These approaches, as described herein above, have improved input application efficiency and crop yield, but fail to provide quantitative analysis as to which field characteristics correlate with yield, the extent to which field characteristics correlate(s) with yield, and the extent to which a modification to grower inputs causes a change in yield along with the magnitude of that change.

Currently, a grower may believe that a modification to a particular grower input caused an improvement in yield, quality, pedal samples, or other performance characteristics, but the grower is without quantitative evidence to support, confirm, or justify such beliefs.

There exists a need to quantitatively and statistically determine (1) which field characteristics and/or grower inputs correlate with yield and other performance metrics, as well as the extent of such correlation; (2) the probability that, and the potential extent to which, a change to a grower input may affect yield; (3) potential financial benefits from one or more changes to grower inputs; (4) the actual impact of a change to a grower input on crop performance and (5) the impact of a change as it relates to the efficiency with which inputs can be applied for optimal utilization.

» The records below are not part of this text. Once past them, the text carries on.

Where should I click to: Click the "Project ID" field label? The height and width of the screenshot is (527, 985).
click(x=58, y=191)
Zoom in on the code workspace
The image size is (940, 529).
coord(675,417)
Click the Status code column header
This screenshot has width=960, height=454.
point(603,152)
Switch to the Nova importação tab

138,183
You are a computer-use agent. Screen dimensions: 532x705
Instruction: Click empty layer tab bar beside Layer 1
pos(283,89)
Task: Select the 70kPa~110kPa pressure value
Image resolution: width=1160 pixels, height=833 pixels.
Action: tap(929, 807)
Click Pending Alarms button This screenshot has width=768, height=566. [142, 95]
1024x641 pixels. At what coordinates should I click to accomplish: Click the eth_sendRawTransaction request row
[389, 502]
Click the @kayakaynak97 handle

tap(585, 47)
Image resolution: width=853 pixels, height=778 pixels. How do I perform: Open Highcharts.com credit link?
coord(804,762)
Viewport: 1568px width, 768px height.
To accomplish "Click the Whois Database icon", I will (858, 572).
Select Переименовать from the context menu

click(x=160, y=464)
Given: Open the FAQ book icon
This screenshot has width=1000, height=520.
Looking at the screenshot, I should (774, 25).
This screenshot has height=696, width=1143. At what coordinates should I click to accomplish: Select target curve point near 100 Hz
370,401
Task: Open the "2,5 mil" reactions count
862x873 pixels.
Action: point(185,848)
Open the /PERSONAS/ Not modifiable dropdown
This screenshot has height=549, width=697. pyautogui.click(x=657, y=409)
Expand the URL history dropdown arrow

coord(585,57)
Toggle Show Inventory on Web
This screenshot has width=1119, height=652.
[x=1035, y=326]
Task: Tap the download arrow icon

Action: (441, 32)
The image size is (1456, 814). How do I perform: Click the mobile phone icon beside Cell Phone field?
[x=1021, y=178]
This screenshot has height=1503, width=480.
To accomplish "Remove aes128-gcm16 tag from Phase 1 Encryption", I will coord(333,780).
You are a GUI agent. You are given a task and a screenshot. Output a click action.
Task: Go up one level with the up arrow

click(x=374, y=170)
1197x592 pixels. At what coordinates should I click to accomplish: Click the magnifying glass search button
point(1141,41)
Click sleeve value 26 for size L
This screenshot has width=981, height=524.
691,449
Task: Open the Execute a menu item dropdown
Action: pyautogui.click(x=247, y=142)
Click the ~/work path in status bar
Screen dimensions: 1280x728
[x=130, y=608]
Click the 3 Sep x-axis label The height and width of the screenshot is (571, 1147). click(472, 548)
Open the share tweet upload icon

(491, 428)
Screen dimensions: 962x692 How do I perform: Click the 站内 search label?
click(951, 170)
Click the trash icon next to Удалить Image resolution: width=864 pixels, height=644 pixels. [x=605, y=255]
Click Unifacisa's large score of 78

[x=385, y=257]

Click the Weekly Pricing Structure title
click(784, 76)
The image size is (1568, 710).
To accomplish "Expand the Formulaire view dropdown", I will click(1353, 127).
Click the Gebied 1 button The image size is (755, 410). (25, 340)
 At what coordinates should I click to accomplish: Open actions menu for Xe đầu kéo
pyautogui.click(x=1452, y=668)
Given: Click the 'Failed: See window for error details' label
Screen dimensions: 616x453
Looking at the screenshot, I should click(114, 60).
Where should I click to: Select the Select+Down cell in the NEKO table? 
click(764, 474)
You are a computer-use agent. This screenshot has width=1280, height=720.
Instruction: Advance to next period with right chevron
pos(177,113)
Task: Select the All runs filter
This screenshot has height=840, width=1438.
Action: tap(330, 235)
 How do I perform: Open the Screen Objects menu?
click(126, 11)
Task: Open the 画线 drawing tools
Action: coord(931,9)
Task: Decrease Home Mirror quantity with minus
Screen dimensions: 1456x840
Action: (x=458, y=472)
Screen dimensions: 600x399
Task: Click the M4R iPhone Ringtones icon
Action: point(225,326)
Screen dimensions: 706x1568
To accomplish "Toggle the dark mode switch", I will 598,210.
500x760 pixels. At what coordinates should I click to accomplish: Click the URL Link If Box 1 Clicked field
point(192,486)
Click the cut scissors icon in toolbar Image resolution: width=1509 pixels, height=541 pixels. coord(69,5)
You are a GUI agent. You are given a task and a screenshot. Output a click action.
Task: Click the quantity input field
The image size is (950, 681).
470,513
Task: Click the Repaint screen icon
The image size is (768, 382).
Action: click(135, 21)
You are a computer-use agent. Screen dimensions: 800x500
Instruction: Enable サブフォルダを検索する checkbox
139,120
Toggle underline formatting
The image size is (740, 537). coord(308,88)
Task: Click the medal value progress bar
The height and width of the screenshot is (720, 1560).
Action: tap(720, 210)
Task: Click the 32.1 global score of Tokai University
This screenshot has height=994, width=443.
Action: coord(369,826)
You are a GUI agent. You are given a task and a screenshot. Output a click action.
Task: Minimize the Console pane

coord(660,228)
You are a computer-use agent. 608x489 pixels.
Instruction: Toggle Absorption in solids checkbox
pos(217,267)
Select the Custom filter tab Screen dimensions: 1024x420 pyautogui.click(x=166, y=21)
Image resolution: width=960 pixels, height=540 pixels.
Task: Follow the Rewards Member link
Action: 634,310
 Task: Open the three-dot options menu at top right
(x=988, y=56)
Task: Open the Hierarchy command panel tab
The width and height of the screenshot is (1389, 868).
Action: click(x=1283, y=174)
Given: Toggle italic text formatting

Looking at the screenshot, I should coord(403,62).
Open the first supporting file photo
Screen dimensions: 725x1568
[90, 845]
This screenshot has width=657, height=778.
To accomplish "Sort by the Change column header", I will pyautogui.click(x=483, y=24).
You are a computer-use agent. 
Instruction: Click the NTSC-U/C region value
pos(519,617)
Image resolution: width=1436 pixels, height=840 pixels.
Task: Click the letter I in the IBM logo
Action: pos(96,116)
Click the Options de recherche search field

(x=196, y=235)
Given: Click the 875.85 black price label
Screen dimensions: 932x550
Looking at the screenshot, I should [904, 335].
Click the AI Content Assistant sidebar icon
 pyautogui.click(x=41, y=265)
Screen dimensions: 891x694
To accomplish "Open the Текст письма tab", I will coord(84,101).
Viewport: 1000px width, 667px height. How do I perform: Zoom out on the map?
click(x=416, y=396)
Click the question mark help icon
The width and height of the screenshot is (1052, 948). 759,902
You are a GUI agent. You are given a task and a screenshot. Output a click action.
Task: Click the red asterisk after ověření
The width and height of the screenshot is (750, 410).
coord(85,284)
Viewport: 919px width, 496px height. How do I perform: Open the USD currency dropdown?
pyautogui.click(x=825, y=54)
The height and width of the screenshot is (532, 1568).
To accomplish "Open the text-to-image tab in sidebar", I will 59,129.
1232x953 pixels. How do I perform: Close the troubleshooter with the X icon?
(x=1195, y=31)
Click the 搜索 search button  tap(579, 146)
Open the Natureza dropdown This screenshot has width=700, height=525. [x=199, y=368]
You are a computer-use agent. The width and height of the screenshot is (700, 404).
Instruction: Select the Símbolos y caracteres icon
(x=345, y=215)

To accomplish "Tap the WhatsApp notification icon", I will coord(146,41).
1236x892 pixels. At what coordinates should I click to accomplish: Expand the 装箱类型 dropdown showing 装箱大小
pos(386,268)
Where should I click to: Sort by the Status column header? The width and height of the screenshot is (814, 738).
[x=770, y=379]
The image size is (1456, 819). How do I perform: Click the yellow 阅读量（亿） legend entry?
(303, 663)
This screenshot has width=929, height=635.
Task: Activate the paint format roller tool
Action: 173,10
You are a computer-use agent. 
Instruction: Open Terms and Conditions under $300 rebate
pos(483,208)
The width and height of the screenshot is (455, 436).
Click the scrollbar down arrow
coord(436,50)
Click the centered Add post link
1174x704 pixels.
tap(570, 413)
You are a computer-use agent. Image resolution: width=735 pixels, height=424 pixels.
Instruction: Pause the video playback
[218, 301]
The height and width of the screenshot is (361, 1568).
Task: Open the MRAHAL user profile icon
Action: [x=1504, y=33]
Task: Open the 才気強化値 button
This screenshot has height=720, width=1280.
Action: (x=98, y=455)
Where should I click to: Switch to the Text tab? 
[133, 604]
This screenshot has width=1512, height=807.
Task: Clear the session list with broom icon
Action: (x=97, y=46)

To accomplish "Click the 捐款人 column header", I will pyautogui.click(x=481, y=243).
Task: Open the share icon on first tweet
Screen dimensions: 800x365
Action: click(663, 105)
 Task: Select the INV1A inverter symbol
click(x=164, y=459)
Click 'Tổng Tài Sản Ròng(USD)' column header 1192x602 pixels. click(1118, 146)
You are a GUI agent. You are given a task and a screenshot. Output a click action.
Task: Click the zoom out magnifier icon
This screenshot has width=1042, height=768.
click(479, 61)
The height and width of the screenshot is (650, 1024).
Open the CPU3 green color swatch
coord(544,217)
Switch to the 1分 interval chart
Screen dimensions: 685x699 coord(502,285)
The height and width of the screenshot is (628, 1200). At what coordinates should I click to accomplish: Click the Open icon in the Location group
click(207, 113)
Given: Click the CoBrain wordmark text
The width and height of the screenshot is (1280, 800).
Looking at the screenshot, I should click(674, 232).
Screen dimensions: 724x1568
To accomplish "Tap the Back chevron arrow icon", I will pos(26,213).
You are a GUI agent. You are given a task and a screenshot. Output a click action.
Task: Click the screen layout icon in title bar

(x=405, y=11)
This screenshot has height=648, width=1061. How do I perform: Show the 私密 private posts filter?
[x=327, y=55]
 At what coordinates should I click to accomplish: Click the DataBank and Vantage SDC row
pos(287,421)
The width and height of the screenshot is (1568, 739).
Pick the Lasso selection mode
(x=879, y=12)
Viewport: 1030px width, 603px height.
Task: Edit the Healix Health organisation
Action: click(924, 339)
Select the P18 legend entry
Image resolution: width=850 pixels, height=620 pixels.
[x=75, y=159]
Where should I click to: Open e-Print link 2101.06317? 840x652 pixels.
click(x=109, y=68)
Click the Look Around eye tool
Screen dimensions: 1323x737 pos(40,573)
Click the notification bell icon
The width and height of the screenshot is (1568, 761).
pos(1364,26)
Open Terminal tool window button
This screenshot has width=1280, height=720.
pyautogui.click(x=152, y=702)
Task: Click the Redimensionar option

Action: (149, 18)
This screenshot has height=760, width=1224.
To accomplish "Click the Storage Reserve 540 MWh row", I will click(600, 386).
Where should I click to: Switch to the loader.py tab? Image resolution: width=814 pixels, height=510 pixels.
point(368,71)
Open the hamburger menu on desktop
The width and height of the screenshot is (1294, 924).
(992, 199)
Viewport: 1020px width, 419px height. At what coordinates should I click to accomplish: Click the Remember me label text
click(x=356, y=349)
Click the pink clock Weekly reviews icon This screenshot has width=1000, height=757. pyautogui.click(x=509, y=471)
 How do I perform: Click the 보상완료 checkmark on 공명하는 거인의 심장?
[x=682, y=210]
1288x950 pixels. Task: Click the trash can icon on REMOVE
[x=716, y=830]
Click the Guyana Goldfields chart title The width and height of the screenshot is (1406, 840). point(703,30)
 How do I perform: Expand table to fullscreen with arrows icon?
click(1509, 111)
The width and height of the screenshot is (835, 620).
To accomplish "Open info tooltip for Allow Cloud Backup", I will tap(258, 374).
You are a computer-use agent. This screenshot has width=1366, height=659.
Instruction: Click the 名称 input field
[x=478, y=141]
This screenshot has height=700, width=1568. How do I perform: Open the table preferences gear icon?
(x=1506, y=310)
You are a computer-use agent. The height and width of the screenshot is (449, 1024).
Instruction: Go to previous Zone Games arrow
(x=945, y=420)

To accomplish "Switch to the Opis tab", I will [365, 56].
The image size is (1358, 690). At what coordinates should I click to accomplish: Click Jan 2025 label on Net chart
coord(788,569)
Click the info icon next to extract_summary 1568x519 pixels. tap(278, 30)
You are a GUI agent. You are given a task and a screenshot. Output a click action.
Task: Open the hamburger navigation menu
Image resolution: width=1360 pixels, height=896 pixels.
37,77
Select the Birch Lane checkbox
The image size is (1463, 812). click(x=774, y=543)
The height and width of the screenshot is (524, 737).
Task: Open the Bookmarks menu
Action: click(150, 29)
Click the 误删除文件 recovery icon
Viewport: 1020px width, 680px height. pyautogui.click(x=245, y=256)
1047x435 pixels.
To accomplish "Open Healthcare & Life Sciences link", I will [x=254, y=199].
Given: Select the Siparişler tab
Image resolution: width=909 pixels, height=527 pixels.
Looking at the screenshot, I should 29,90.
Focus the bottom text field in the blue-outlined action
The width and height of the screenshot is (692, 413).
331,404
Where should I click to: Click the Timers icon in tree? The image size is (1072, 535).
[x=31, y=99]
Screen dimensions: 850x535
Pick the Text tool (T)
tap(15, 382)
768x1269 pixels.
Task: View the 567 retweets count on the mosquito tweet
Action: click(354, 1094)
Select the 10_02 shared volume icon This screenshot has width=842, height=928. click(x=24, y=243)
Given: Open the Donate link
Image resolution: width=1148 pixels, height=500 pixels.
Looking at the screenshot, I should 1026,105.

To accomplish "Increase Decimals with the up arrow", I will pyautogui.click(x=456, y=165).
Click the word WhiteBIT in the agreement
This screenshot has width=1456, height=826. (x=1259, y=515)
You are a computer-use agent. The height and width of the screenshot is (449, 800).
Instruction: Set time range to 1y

Also, for years it has been recognized that the water pressure measured in Pounds Per Square Inch (PSI) delivered to the pivot point is not necessarily the correct amount delivered to the dropdowns throughout the pivot span of approximately 1,300 feet (on a typical quarter section center pivot). This non-uniformity is a function of both friction loss and dynamic head gain/loss. It is not uncommon for this to occur where the topography includes elevation changes under the center pivot. Installing multiple transducers on each tower (or even every other tower) is cost-prohibitive. There exists a need to ensure minimum necessary PSI is delivered to each dropdown on a pivot span for optimal water delivery by the center pivot.

SUMMARY OF THE INVENTION

This invention builds on precision agricultural practices by disclosing a system and method for quantitative analysis of field characteristics and yield data, prescription of adjustments to grower inputs, and financial analysis of such precision solutions. The invention disclosed herein (1) statistically identifies field characteristics that correlate with sub-optimal and optimal crop performance; (2) assesses the potential effectiveness of an adjustment to one or more grower inputs; (3) prescribes a statistically-based precision solution comprising adjustment(s) to one or more grower inputs; (4) provides a prospective cost-benefit analysis for applying the precision solution; and (5) quantitatively assesses the actual effect of an applied precision solution on crop performance and the efficient management of inputs.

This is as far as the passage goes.